:: WHAT YOU ARE ASKED TO DO ::
Your task is to copy the lines of the data below from the line holding "718x368 pixels. Task: Click" through the line holding "Where should I", inclusive, exactly and with nothing added.
PROVIDED MATERIAL Block Start
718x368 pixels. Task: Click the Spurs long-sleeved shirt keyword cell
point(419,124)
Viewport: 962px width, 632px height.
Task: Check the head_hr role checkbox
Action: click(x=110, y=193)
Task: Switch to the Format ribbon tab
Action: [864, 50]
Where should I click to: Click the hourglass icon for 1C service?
PROVIDED MATERIAL Block End
PROVIDED MATERIAL Block Start
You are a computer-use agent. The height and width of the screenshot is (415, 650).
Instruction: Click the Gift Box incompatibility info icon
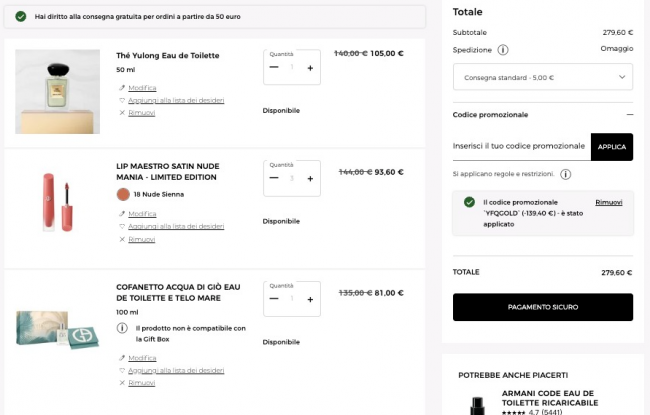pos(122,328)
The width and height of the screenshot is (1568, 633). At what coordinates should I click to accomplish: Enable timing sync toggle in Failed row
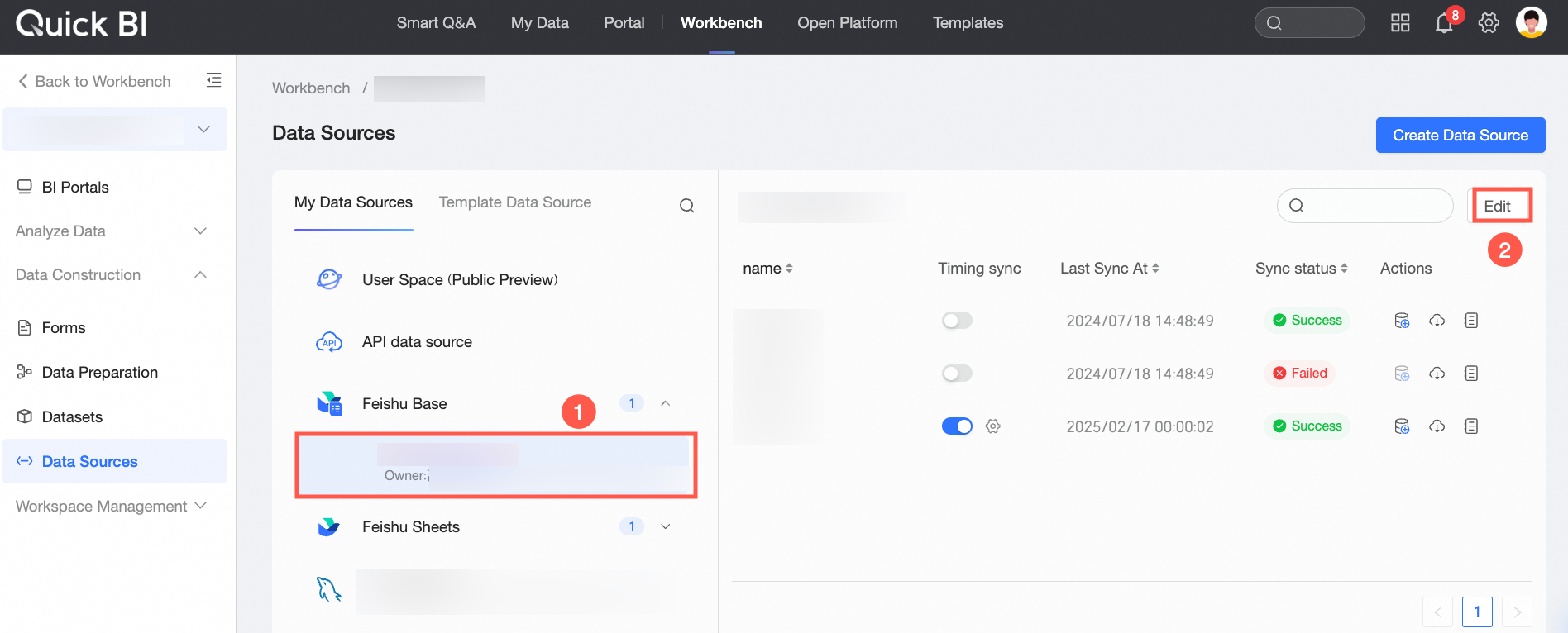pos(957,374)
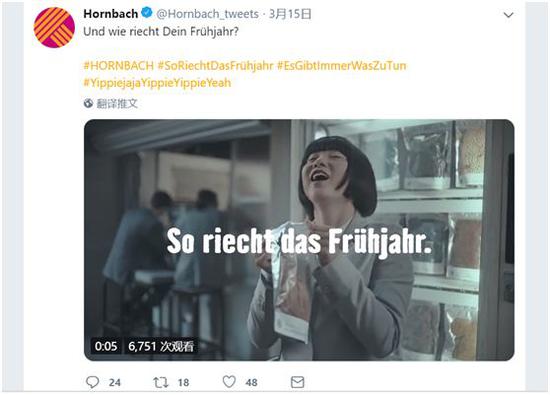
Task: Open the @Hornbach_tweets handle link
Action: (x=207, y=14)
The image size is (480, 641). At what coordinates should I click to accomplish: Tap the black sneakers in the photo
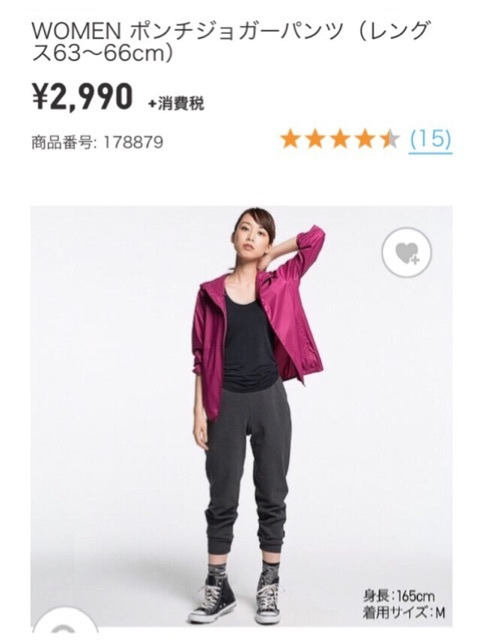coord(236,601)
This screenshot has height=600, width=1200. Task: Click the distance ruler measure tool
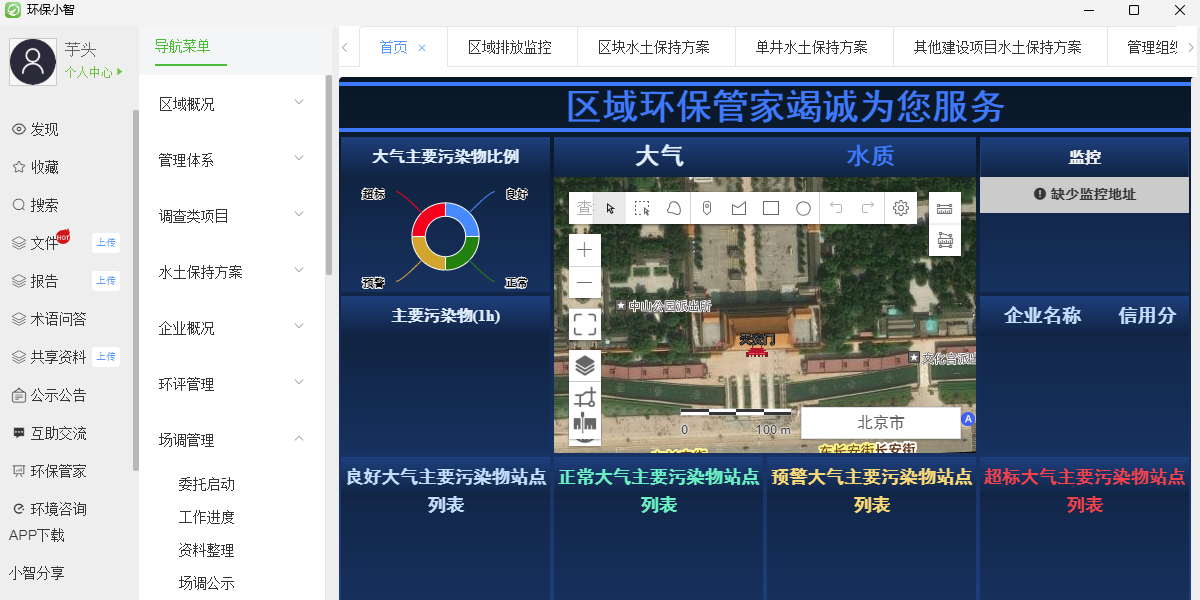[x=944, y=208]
PROVIDED MATERIAL Block End
:: TASK OUTPUT ::
718x368 pixels. Task: Click the Spurs long-sleeved shirt keyword cell
point(419,124)
Viewport: 962px width, 632px height.
Task: Check the head_hr role checkbox
Action: click(x=110, y=193)
Task: Switch to the Format ribbon tab
Action: [864, 50]
Where should I click to: Click the hourglass icon for 1C service?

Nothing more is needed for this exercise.